#### Extracted data ####
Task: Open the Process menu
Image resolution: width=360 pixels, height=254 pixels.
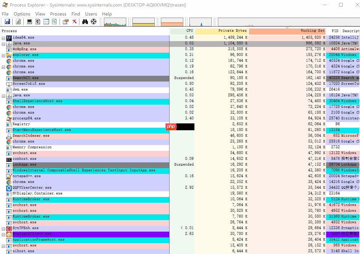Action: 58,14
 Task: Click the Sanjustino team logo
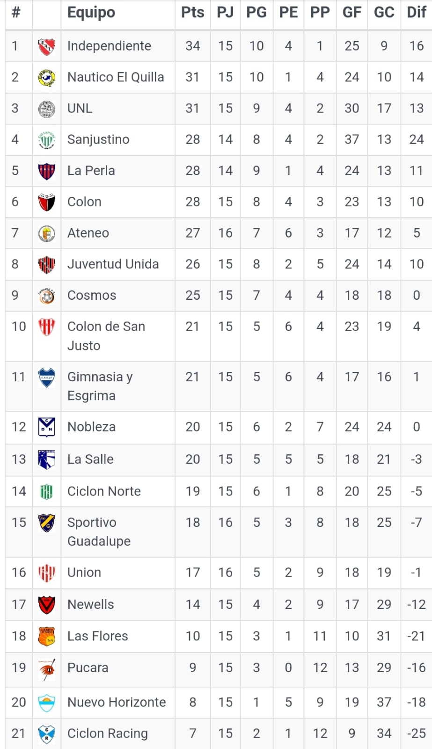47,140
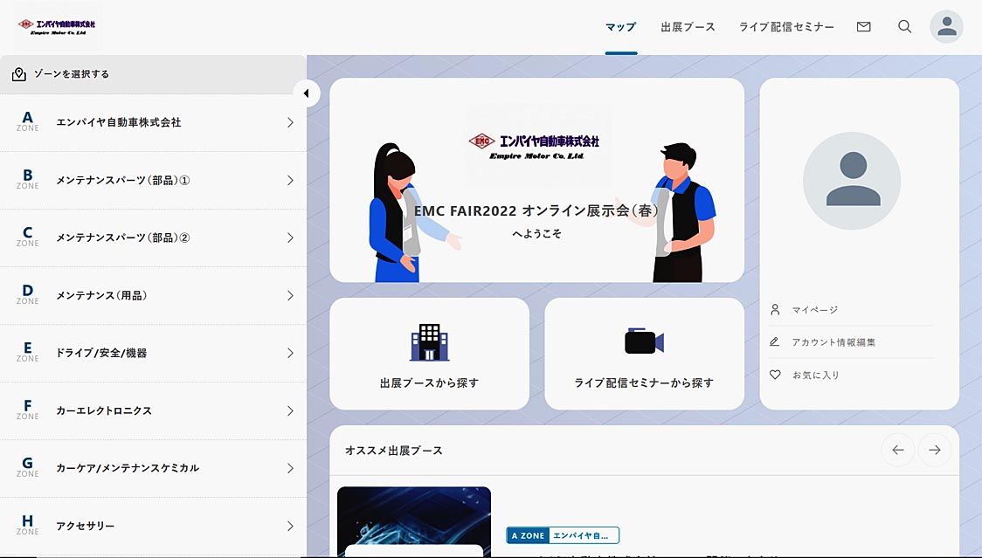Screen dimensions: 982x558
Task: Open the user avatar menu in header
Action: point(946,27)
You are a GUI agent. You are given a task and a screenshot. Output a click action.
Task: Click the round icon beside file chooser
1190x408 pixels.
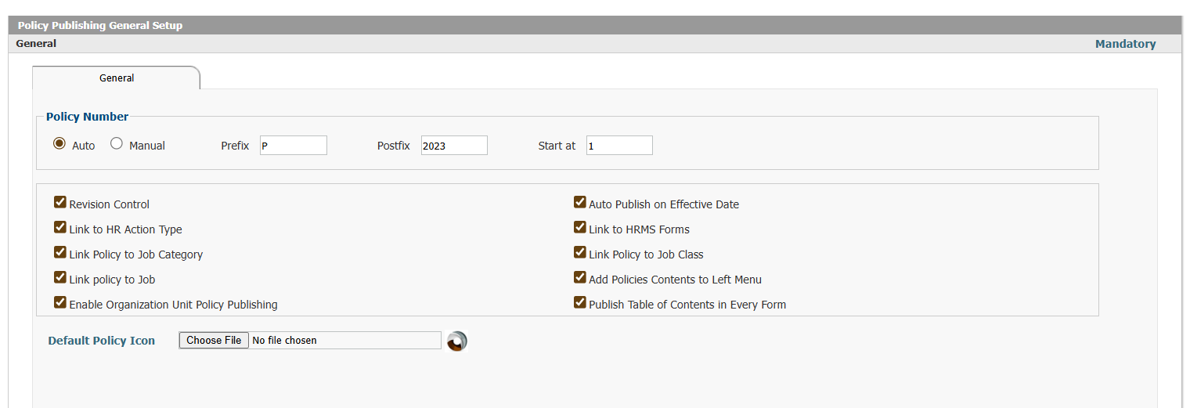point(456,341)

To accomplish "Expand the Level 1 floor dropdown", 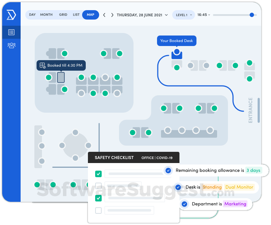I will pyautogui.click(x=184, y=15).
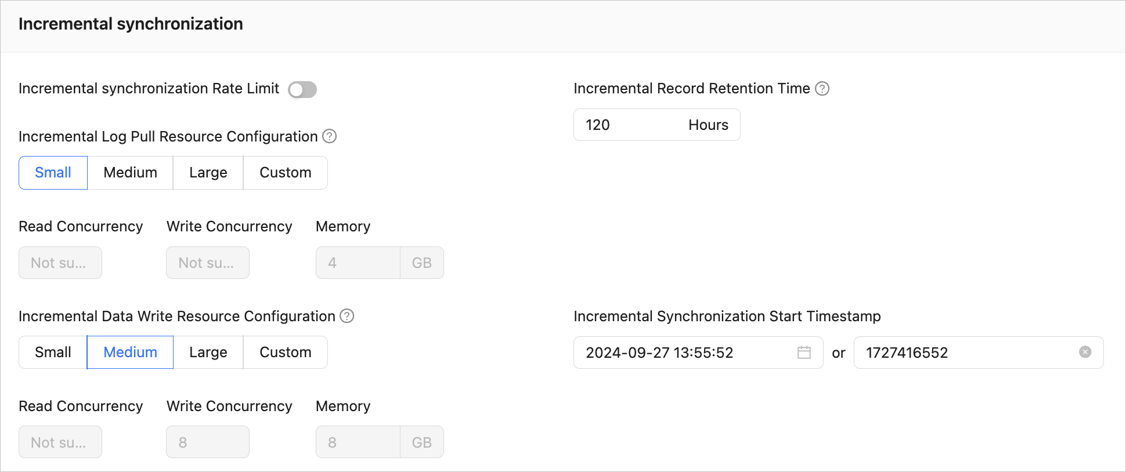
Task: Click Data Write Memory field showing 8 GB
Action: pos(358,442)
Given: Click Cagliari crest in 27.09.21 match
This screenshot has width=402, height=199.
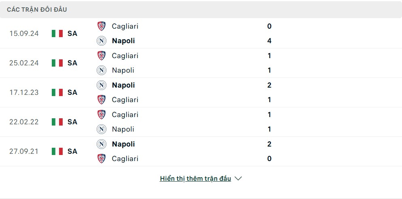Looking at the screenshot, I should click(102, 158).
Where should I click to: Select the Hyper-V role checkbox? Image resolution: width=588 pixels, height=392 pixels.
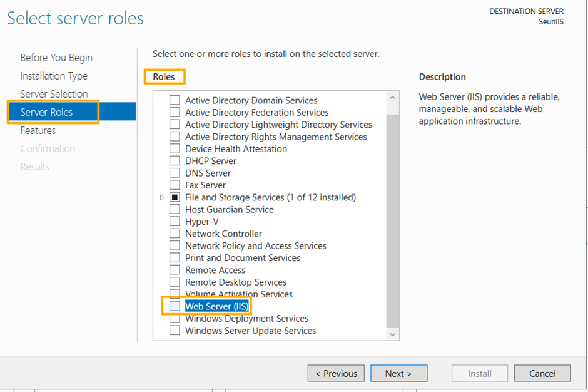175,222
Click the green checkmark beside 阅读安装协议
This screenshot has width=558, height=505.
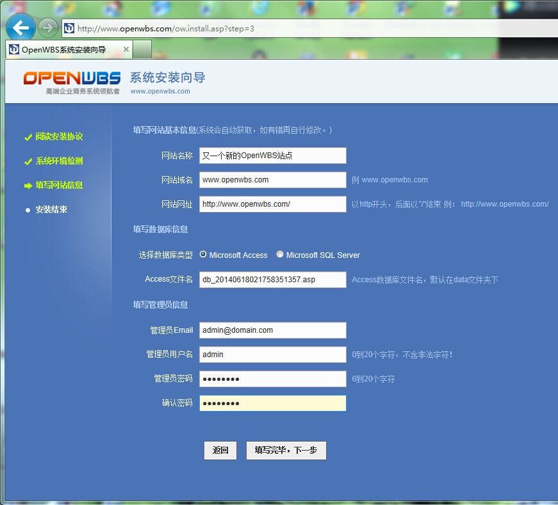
####
* _Problem to solve_:
Please state the number of lines above that hold the string "beside", with nothing else added.

* _Output of the exercise_:
2